新型コロナウイルスの感染拡大によって開催が1年延期された東京オリンピック2020ですが、未だにコロナ禍は収束せず開催を不安視する声もある中で7月23日に開会式を迎えます。
開催されれば、世界中のトップアスリートたちが東京に集まり生活拠点となる選手村で過ごすことになります。そこで今回は、大会期間中に選手村で提供される食事について紹介します。
【飲食の提供について】
2018年3月に東京オリンピック・パラリンピック競技大会組織委員会から飲食提供に係る基本戦略(大会における飲食提供に関する基本的考え方)が公表されました。その後、選手村ダイニングにおける具体的な食事メニューを検討するためにアスリート、料理関係者、スポーツ栄養士等の外部有識者で構成する「選手村メニューアドバイザリー委員会」が設置され、そこでメニューが決定されIOCの承認を受けています。

【選手村ダイニング】
選手村には、メインダイニングホールとカジュアルダイニングの2か所が準備されています。

1.メインダイニングホール 
アスリートが競技において最高のパフォーマンスを発揮できるよう、栄養管理や多様な食習慣等に配慮された飲食を提供する場となり日本料理を含む世界各地の料理や宗教に配慮したハラール料理、好みに応じたベジタリアン料理やグルテンフリーなど、約700種類の料理が用意されています。
 2.カジュアルダイニング
日本の食文化を発信する場として被災地や東京都産の食材、各地の特産物など、様々な食材を活用したメニューを提供することで、アスリートに日本の食文化を堪能していただくことを目的としたダイニングです。また、「東京2020みんなのフードプロジェクト」と題して、一般の方々からもアスリートに食べてほしい自慢の料理や家庭の味、リフレッシュメニューを募集し、715件の応募から5品が選ばれカジュアルダイニングでアスリートへ提供されることになっています。

......

### 課題
選手村の食事に関する文章をもとに、次の問いに答えてください。
(a) 組織委員会が飲食提供に係る基本戦略を公表したのはいつですか。
(b) メインダイニングホールでは約何種類の料理が用意されていますか。
(c) 「東京2020みんなのフードプロジェクト」では、何件の応募から何品が選ばれましたか。

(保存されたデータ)
......

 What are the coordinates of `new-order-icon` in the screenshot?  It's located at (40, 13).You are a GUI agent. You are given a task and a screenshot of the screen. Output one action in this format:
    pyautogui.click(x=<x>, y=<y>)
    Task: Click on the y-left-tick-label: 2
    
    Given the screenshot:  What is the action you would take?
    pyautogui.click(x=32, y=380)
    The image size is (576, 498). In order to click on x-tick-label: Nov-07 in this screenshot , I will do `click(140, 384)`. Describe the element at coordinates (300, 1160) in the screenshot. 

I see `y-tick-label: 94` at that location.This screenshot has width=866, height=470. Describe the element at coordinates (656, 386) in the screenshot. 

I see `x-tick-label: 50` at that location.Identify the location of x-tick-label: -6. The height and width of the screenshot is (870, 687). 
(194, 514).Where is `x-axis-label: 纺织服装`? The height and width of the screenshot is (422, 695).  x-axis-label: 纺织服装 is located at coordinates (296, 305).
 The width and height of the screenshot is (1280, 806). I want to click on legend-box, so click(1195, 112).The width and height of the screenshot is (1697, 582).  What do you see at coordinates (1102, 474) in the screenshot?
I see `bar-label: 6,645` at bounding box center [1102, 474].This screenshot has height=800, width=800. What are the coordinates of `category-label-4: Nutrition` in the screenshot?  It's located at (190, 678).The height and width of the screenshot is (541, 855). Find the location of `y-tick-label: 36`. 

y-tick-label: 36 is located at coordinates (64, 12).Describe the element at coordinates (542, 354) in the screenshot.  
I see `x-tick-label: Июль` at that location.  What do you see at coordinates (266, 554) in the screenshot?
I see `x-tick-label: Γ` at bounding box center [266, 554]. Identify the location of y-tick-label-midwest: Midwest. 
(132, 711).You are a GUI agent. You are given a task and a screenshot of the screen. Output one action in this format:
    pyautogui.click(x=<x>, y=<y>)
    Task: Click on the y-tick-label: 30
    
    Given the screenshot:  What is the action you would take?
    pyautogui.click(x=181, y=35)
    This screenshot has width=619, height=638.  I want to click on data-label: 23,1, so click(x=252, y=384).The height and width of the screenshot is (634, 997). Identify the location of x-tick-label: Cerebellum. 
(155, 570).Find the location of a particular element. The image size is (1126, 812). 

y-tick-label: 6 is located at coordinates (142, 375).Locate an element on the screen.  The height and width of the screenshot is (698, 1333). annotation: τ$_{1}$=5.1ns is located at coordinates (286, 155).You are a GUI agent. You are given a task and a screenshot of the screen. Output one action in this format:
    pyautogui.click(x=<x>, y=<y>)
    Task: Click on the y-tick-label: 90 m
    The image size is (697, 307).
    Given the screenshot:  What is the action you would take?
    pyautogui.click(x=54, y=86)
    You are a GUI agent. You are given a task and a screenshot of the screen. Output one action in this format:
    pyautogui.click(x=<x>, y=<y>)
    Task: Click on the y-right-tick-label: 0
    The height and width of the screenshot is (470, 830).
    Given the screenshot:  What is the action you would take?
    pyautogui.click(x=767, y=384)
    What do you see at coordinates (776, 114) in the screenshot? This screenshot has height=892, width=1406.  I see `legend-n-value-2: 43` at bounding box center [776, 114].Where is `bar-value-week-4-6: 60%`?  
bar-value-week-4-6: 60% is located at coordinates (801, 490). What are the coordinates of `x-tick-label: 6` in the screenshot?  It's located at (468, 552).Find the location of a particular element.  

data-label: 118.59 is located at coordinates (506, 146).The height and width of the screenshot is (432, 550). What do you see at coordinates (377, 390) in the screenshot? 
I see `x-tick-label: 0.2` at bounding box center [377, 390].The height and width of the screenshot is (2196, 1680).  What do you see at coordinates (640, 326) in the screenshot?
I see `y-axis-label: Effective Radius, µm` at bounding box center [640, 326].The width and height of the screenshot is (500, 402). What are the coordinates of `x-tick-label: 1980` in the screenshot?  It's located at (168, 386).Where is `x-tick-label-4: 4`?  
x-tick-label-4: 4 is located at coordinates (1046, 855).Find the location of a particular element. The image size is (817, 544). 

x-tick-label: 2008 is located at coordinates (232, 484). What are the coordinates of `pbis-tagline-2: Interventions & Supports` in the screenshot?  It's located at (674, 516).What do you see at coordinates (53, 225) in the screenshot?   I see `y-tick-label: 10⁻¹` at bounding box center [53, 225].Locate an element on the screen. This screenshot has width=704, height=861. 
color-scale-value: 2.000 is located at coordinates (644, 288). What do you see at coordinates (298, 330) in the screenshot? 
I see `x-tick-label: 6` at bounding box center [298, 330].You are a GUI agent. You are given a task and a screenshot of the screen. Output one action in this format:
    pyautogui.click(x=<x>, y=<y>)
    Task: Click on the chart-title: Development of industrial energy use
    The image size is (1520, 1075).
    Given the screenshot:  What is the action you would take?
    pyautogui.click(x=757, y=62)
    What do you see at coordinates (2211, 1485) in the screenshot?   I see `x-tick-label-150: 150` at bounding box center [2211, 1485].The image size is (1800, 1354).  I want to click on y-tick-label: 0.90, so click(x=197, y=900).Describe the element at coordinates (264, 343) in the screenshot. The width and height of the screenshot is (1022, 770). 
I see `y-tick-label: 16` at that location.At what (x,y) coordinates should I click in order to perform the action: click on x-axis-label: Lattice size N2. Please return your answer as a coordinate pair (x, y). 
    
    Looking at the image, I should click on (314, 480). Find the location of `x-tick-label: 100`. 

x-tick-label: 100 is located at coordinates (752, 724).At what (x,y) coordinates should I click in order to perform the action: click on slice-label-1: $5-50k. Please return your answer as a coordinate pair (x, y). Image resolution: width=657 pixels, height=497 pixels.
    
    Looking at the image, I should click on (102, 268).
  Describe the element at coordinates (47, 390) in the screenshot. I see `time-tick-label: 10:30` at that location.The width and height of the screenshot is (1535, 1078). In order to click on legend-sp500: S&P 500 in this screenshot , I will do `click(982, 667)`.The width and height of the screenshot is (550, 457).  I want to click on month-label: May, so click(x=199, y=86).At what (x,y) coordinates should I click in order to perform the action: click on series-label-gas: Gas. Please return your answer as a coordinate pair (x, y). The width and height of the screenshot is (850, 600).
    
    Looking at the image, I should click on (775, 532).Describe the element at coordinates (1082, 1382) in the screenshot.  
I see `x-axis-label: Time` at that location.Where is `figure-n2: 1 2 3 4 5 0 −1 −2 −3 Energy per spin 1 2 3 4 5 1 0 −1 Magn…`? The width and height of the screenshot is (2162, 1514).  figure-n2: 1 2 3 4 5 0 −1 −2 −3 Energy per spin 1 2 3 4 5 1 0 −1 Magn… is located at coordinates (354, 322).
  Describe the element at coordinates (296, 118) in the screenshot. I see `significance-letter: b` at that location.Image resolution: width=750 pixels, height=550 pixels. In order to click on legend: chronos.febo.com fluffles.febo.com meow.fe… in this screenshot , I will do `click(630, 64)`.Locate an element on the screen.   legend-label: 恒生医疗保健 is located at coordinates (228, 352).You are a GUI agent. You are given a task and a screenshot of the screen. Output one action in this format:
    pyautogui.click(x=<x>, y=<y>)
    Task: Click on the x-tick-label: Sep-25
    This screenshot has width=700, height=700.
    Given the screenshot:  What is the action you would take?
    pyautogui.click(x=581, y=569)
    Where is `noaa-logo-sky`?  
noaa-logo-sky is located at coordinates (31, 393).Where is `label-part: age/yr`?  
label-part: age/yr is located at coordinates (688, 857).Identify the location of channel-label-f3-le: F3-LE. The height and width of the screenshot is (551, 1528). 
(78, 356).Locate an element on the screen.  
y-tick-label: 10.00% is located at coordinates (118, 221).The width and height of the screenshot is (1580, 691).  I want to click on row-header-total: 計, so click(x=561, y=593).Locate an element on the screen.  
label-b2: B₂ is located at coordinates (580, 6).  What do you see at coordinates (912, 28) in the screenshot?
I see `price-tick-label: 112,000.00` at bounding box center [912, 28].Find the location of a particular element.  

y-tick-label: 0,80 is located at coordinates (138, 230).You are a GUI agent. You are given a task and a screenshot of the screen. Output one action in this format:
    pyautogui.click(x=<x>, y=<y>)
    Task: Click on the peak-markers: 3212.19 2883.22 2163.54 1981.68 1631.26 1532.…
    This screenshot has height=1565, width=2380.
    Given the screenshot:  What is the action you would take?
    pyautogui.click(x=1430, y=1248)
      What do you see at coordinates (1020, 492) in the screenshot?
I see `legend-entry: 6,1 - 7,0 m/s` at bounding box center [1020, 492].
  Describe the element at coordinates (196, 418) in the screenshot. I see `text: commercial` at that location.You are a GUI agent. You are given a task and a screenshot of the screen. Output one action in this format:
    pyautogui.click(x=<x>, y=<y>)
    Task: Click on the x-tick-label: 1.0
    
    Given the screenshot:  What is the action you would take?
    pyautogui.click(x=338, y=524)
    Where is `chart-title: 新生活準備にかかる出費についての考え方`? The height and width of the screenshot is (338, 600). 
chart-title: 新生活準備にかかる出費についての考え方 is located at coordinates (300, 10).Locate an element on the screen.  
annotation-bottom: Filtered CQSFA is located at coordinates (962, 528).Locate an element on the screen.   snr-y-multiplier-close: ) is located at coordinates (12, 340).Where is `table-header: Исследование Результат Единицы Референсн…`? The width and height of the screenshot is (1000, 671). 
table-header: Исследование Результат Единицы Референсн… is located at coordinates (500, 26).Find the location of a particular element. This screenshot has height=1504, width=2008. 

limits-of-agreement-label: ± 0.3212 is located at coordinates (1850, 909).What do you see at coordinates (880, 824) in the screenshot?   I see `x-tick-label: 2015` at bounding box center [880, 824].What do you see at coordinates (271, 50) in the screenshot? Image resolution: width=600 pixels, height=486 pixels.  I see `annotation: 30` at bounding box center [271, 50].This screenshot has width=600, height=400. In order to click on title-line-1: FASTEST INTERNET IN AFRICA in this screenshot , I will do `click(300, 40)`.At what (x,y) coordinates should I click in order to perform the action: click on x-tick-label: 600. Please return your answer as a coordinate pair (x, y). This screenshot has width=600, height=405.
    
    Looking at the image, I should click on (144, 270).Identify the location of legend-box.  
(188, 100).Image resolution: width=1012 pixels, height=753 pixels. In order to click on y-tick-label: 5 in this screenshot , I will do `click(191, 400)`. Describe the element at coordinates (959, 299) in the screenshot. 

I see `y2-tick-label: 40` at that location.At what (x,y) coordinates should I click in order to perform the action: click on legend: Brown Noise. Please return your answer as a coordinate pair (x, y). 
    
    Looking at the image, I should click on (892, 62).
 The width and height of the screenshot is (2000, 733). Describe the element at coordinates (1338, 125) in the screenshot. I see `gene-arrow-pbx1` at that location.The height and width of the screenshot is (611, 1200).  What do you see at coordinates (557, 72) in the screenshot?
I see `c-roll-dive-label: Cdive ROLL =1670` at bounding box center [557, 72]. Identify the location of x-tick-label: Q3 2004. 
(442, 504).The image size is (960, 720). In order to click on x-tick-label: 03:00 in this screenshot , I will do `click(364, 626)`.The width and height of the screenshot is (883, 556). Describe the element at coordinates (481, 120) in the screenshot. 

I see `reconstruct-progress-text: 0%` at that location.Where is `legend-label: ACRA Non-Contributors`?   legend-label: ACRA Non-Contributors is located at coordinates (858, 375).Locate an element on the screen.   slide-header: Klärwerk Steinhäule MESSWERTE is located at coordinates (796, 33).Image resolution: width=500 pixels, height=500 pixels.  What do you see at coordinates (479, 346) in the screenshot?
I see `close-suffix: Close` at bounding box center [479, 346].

......

### 解答例
(a) 2018年3月
(b) 約700種類
(c) 715件の応募から5品